Stated goal: Can you retype the listing below line for line, with every word, number, and mark unchanged?
[BEGIN Records for this task]
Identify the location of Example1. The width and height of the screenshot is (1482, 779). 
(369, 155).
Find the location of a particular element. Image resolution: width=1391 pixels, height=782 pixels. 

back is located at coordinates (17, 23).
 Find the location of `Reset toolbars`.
[END Records for this task]
The solution:
Identify the location of Example1. The width and height of the screenshot is (1482, 779). 
(369, 155).
Find the location of a particular element. Image resolution: width=1391 pixels, height=782 pixels. 

back is located at coordinates (17, 23).
 Find the location of `Reset toolbars`.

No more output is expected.